_Exercise_
Each line from the one that contains "Instruction: Open the Project menu" to the end of the material must be quoted exactly; include both end lines and nothing else.

** Material supplied follows **

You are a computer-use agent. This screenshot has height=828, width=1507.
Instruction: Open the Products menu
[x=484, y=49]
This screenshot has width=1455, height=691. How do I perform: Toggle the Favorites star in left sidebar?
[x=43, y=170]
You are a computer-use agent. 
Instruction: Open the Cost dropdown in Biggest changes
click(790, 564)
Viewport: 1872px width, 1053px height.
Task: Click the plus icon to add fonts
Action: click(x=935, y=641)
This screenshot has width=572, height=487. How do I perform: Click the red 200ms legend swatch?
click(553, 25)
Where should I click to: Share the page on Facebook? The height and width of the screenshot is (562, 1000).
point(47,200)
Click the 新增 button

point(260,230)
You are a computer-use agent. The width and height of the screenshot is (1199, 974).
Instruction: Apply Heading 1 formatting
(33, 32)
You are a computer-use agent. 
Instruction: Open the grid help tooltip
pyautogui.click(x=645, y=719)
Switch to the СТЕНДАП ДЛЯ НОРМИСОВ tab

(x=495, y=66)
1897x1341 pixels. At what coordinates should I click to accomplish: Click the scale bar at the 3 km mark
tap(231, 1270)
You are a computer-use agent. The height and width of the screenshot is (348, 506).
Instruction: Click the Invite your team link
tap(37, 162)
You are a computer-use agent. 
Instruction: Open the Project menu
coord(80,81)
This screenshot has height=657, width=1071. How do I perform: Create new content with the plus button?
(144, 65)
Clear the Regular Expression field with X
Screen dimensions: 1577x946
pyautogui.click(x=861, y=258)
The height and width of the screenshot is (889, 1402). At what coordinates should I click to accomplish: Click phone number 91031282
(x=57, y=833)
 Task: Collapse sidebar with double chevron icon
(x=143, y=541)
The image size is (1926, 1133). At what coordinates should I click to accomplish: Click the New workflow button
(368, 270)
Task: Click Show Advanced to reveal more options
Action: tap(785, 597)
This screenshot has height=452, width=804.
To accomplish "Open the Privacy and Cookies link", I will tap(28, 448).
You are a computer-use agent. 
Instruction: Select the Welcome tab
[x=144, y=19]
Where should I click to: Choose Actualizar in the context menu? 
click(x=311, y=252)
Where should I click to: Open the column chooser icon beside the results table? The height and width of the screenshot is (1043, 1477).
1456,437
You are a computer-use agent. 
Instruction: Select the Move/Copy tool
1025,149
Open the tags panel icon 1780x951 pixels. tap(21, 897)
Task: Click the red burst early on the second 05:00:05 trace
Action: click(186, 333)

** End of Material supplied **

_Written response_
Instruction: Open the Project menu
coord(80,81)
This screenshot has height=657, width=1071. How do I perform: Create new content with the plus button?
(144, 65)
Clear the Regular Expression field with X
Screen dimensions: 1577x946
pyautogui.click(x=861, y=258)
The height and width of the screenshot is (889, 1402). At what coordinates should I click to accomplish: Click phone number 91031282
(x=57, y=833)
 Task: Collapse sidebar with double chevron icon
(x=143, y=541)
The image size is (1926, 1133). At what coordinates should I click to accomplish: Click the New workflow button
(368, 270)
Task: Click Show Advanced to reveal more options
Action: tap(785, 597)
This screenshot has height=452, width=804.
To accomplish "Open the Privacy and Cookies link", I will tap(28, 448).
You are a computer-use agent. 
Instruction: Select the Welcome tab
[x=144, y=19]
Where should I click to: Choose Actualizar in the context menu? 
click(x=311, y=252)
Where should I click to: Open the column chooser icon beside the results table? The height and width of the screenshot is (1043, 1477).
1456,437
You are a computer-use agent. 
Instruction: Select the Move/Copy tool
1025,149
Open the tags panel icon 1780x951 pixels. tap(21, 897)
Task: Click the red burst early on the second 05:00:05 trace
Action: click(186, 333)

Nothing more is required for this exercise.